(ACTIVITY): Find the line below with "This screenshot has height=362, width=600.". Print it and every line after it exactly, through the last line, leaving out the pictures.

Stored data entries:
________________

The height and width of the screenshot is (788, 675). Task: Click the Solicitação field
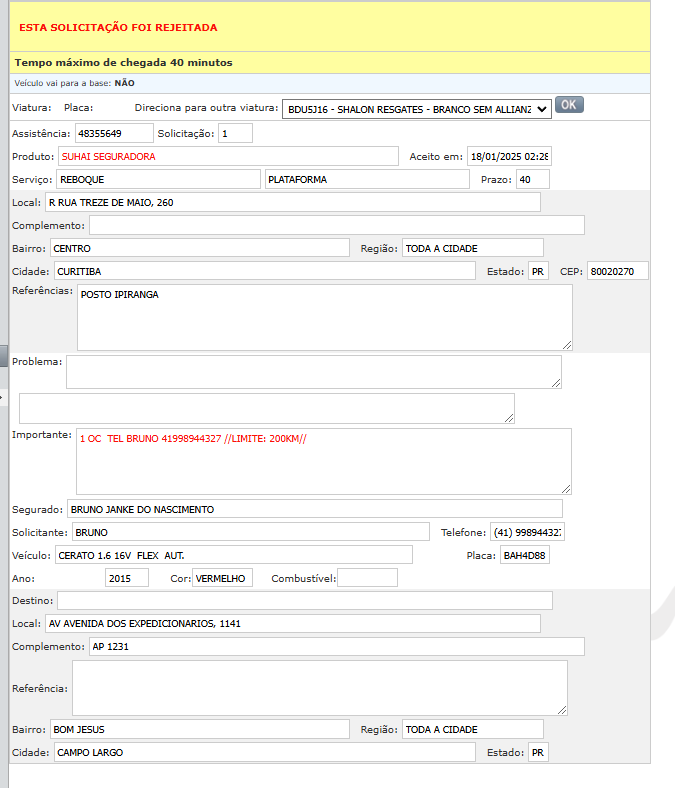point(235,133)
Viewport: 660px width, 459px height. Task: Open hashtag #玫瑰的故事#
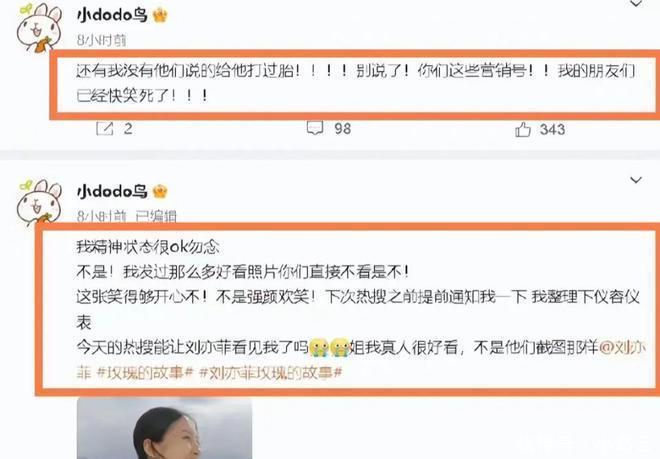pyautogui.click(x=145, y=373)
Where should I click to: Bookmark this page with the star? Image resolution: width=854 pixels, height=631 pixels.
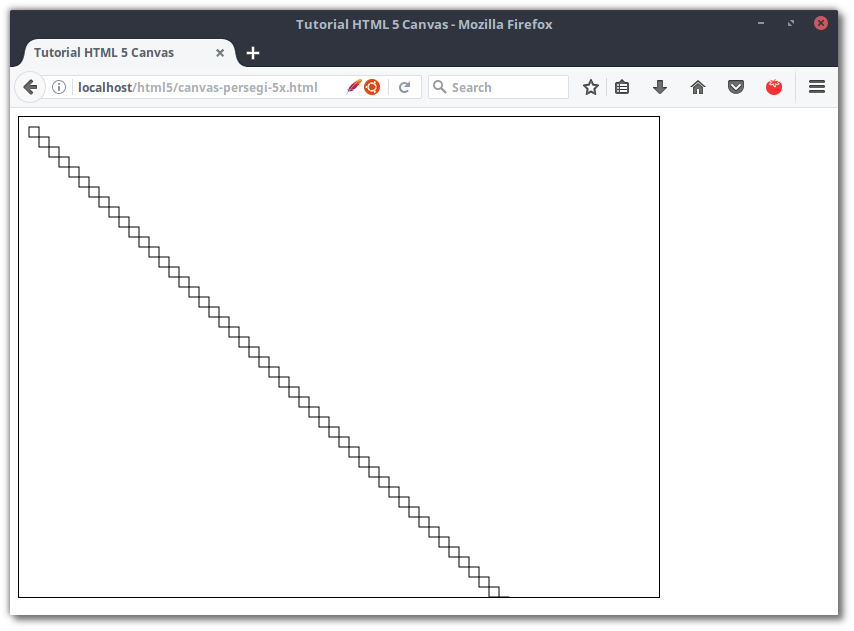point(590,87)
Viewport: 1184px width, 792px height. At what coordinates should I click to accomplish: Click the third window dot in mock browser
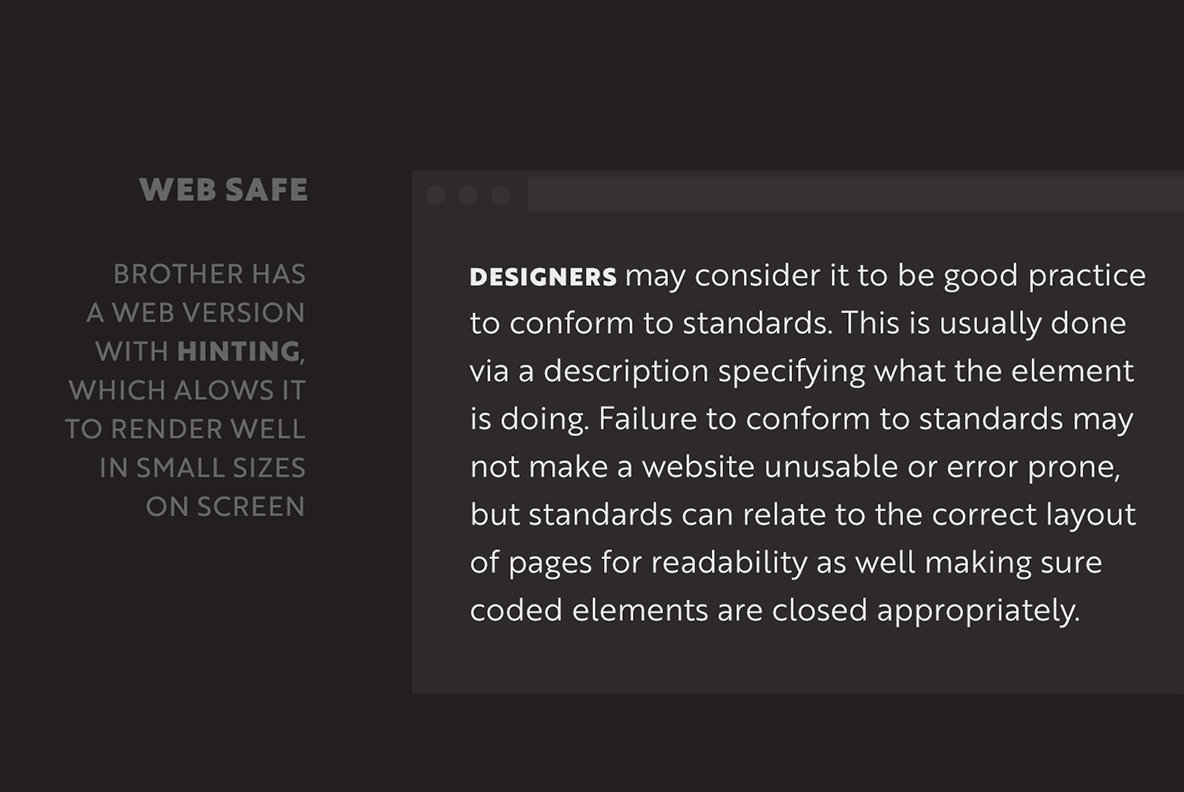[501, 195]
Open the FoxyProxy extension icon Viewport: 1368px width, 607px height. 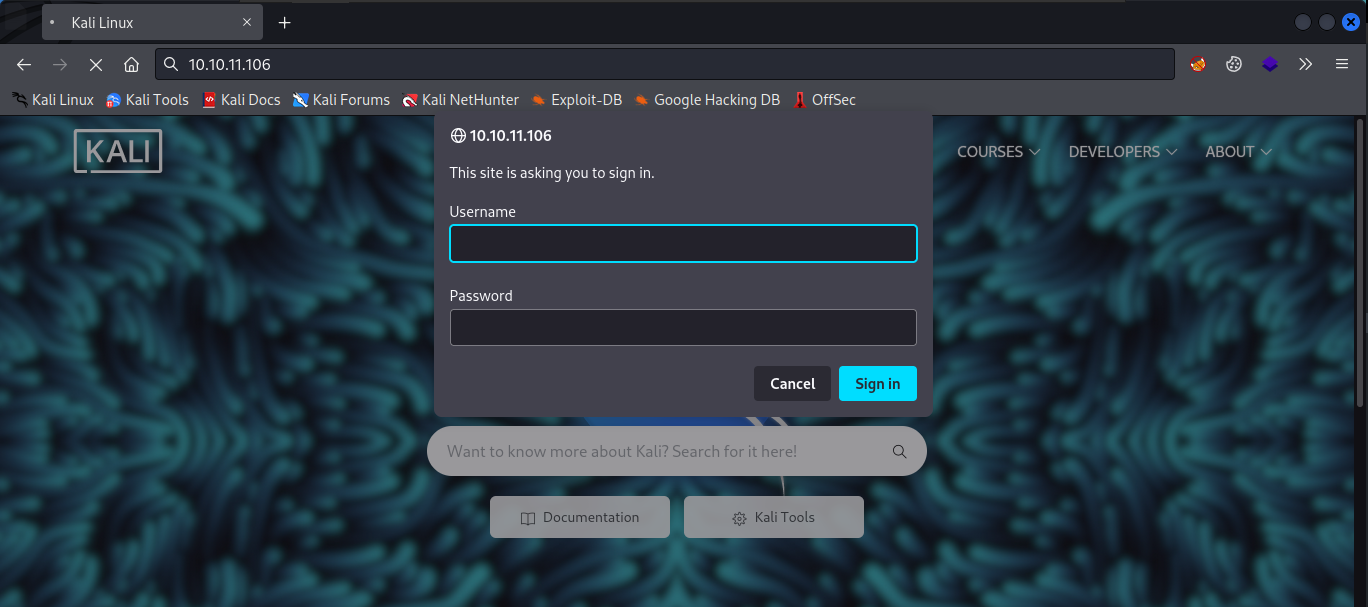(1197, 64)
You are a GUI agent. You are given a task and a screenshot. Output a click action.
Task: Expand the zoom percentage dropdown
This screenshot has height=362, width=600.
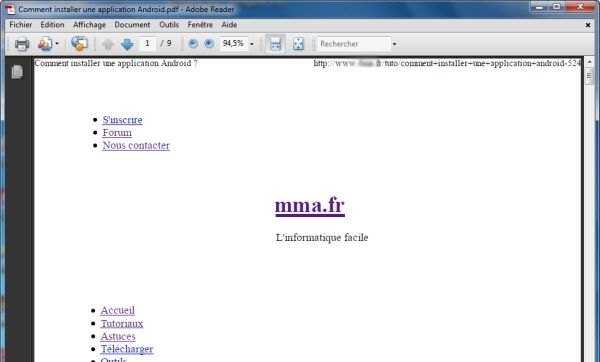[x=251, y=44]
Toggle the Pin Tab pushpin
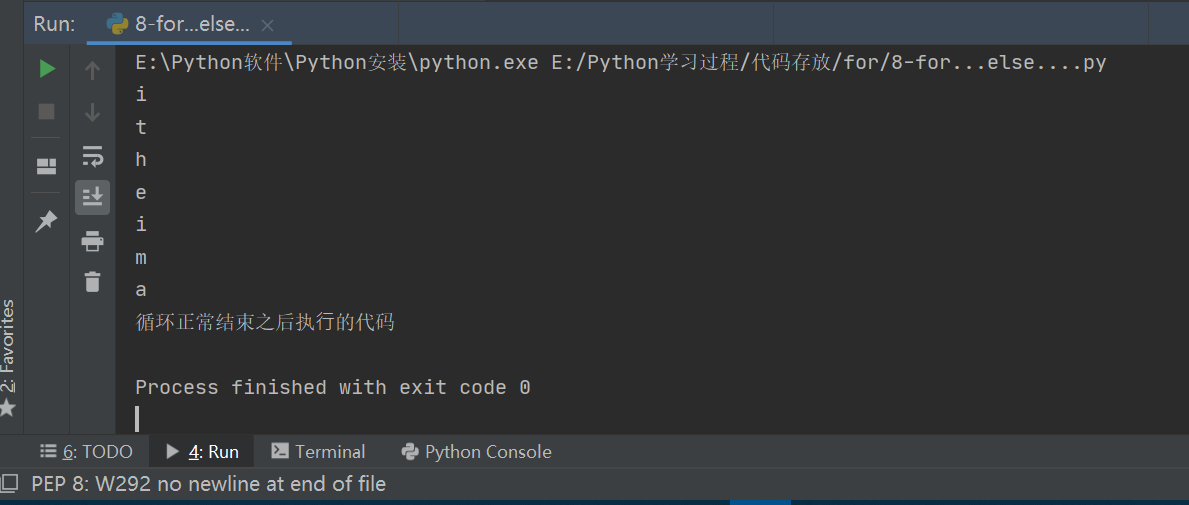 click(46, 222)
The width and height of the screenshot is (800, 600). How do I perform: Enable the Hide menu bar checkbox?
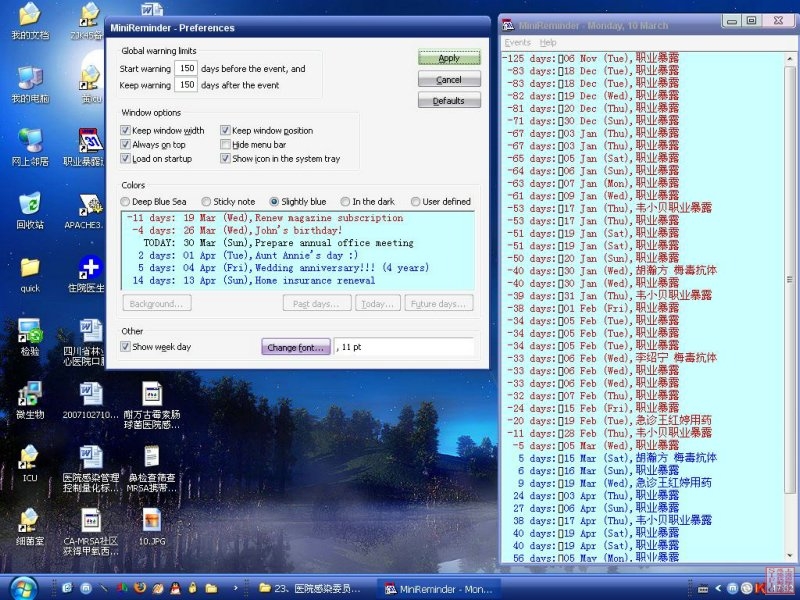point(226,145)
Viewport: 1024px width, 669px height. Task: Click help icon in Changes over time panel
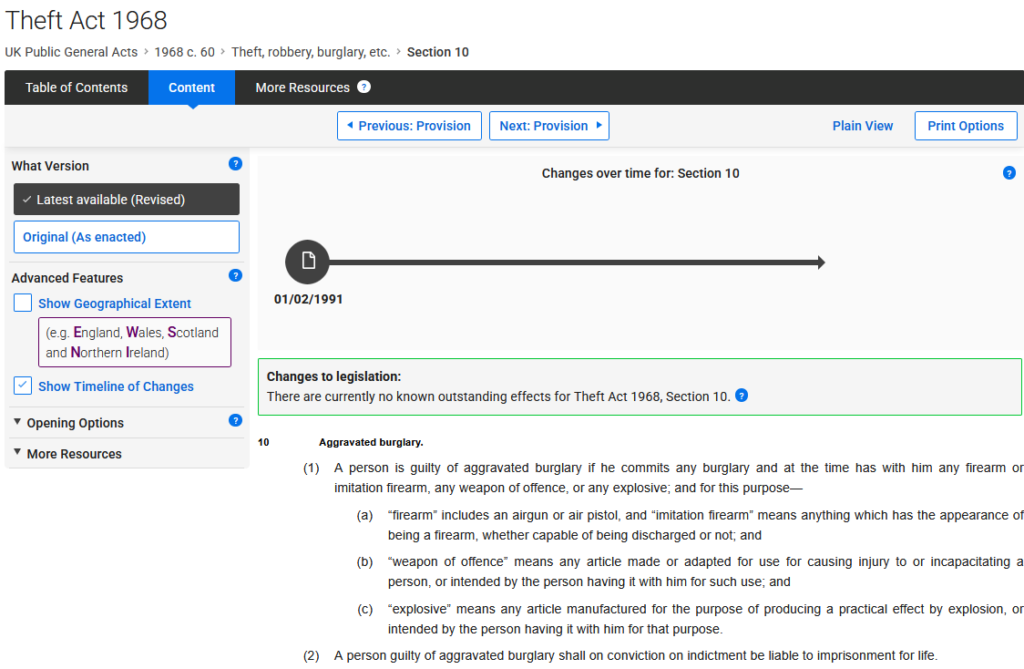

________________

(RESPONSE BOX):
This screenshot has height=362, width=600.
[x=251, y=44]
Toggle the Pin Tab pushpin
 click(46, 222)
The width and height of the screenshot is (800, 600). How do I perform: Enable the Hide menu bar checkbox?
point(226,145)
Viewport: 1024px width, 669px height. Task: Click help icon in Changes over time panel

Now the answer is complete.